Loveridge cursed the Press Enterprise (which was still family owned back then) even as he had close ties to the likes of Marcia McQueen (who served on the Charter Review Committee in 2003-04) because its coverage of the Miller shooting and its aftermath was extensive and helped put the city in the international spotlight and under its microscope courtesy of its subscription to the Associated Press.  The Black Voice News probably angered the city more but Loveridge and others followed some really (but hopefully not too expensive) advice to target that publication from expulsion and the city wound up settling a lawsuit with the publication.  The Press Enterprise which toned down its coverage in early 2000 deciding it was time to move on not to mention that like with the Black Voice News, the people connected to it were a llegedly getting anonymous death threats.

The city was especially nervous because after the months of addressing Miller were supposed to end, along came the controversial revelations involving the reverse racial and gender discrimination filed by a cluster of White male sergeants. The city had been embarrassed after then Chief Jerry Carroll found out that Loveridge had been the leader in brokering a settlement including the creation of two new lieutenant positions behind closed doors. Now Carroll was on his way out the door anyway but this unfortunate chain of events made his departure that much more expensive. It's interesting that the city's concern that its utility rates might be crimping on the Press Enterprise's ability to put out a daily newspaper appeared not long after the last mess surrounding Carroll's pique at elected officials including Loveridge involving themselves in the promotional process of the police department began to fade into the sunset.

What many people don't understand is that what's been wrong with City Hall actually predated the arrival of two of its most colorful inhabitants, former City Manager Brad Hudson and his assistant, Tom DeSantis. They didn't invent the bad behavior that inhabited a building, the climate that existed made it possible for them both to be added to its canvas.  Hudson was specifically targeted for recruitment to the city manager position perhap beginning before the ouster of George Carvalho from that position and he never failed to have a city council that didn't serve him.  Not only did they not prevent him from removing some key mechanisms of management accountability from City Hall they encouraged it.

Then the two of them went to town for over five years. But the playing field they enjoyed was well worn by their arrival.

Because it was former city manager, John Holmes who was the employee who signed on to this sweet-heart utility contract with the PE and RCC, not Hudson. It would have been former city manager, George Carvalho who would have signed on to its renewal if that's what happened in the summer of 2003 just before the new fiscal year started.
######
=== GIVEN PROBLEM A ===
List every person the City Hall passage identifies as a former city manager.
=== GIVEN PROBLEM B ===
Write what comes next in the City Hall passage, picking up after its final sentence.
######
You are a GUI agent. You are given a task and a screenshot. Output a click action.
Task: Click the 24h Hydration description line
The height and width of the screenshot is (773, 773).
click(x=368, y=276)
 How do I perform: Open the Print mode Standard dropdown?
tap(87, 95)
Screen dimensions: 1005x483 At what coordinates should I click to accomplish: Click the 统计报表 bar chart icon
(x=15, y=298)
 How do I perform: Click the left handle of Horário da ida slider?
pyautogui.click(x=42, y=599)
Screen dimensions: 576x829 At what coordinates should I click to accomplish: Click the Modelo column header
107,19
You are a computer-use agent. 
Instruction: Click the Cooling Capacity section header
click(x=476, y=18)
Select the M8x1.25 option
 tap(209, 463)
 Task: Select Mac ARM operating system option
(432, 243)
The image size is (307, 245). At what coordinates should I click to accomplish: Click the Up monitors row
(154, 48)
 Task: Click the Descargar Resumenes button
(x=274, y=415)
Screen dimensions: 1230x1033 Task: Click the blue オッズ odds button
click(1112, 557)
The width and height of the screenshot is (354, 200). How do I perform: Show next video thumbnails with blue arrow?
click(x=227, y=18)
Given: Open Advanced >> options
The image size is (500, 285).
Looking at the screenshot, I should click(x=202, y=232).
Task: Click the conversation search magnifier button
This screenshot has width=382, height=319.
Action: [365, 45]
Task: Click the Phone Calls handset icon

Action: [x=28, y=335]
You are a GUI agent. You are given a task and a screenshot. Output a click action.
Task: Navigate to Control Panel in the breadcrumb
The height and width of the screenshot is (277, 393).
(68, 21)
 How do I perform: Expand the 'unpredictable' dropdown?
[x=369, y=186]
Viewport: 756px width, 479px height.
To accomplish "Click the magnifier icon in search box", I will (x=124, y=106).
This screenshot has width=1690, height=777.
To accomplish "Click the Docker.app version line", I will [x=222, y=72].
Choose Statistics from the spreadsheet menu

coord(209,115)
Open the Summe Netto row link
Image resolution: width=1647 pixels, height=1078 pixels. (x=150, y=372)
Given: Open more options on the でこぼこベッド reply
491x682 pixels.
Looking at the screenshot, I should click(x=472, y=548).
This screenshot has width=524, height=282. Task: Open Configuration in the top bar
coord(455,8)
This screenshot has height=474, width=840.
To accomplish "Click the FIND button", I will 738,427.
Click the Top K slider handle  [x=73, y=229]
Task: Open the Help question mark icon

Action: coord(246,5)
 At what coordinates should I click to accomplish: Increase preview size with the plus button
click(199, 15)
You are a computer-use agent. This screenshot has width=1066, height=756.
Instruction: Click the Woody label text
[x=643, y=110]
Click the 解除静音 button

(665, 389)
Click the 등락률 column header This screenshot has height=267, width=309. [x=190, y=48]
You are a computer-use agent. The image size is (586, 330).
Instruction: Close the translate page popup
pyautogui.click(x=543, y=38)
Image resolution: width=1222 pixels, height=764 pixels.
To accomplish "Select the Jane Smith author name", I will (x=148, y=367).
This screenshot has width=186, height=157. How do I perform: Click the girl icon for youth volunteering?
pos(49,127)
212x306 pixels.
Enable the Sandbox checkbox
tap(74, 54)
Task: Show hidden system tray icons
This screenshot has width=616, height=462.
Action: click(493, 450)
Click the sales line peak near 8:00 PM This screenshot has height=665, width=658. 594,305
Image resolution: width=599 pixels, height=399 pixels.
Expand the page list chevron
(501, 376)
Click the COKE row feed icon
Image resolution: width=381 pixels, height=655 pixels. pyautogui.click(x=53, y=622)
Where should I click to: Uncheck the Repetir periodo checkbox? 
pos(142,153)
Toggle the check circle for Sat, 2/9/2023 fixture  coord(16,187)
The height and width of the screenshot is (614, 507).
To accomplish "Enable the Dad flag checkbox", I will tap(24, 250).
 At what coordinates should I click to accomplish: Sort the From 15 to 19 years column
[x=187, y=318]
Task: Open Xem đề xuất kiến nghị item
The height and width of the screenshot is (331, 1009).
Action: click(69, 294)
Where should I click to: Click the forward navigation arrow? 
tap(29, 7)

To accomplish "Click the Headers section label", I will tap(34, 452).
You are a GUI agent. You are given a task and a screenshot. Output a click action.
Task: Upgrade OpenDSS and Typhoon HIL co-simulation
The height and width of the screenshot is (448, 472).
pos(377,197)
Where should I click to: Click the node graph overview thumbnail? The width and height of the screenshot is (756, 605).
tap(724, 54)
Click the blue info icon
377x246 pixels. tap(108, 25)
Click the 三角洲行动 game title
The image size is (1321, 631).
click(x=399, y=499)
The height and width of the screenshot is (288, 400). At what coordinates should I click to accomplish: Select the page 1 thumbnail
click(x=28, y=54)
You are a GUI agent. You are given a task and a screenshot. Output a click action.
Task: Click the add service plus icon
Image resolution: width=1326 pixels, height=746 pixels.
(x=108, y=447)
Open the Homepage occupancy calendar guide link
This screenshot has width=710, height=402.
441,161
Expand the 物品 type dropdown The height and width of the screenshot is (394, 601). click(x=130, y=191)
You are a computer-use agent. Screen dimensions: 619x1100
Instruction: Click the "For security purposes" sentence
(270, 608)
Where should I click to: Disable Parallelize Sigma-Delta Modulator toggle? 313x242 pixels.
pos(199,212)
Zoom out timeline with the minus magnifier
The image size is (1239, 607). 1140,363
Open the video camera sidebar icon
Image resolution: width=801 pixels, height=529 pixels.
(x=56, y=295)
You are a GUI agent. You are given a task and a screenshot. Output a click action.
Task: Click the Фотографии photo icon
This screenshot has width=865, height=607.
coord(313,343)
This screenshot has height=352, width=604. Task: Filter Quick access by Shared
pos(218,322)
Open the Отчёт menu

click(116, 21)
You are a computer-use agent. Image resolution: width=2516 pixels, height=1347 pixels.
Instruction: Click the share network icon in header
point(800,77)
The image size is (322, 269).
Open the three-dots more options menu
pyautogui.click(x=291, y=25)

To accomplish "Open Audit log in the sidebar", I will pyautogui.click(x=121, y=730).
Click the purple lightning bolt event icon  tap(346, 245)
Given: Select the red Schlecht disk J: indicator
######
=== EXERCISE OUTPUT A ===
Brad Hudson, John Holmes, George Carvalho

=== EXERCISE OUTPUT B ===
The Press Enterprise has facilties in different places in Riverside and San Bernardino Counties and when it comes to even the thinnest allegations of financial mismanagement or other forms of corruption in other places, the Press Enterprise has been right there even in one notorious case in the south-western part of the county when it was dead wrong.   But not so in Riverside where the Press Enterprise has vetoed coverage of the controversial awarding of employment contracts to the tune of over $600,000 to a part-time employee married to a department head.

The Press Enterprise allegedly backed away from covering the alleged interference of Councilman Steve Adams into the promotions of two police captains back in 2010. Even while it covered the scandals erupting on illegally purchased guns, illegally made badges and illegally issued cold plates, it wrote not one word on Adams' involvement in those two promotions.

Not until another deposition surfaced that was given by former Chief Russ Leach where he claimed that Adams had blocked the promotions of Captains Meredyth Meredith did the Press Enterprise write on this issue.  What was interesting in the latest article on the issue is that the reporter made reference to Leach's past deposition given in an earlier lawsuit and what he said (a bit less) about Adams' alleged involvement in the promotions. So the reporters at the newspaper clearly read the depositions including those by Leach but didn't write about the promotional issue until two years later.

The Press Enterprise didn't cover alleged incidents of preferential treatment given by Chief Sergio Diaz to employees who work in his office when they've been involved in off-duty incidents including an alleged assault and battery. Nor did it cover allegations that City Attorney Gregory Priamos at least planned to engage in pension spiking about nine years ago in relation to one of his former employees even when provided with evidence that this might have taken place.  That episode has come under attention in the past several weeks.

 Allegedly that one was stalled by concerns of what the city would do to the media outlet.   Interesting coming from a newspaper that back in the 1980s and 1990s hadn't been afraid of hardly anything.

Reading the newspaper back then especially in the 1990s provides a much better sense of what was going on in Riverside, both smooth and turbulent than reading the newspaper provides now.

Pressure had to be applied just to get already completed articles signed off by editors and published on the Bradley Estates controversy involving a former city councilman.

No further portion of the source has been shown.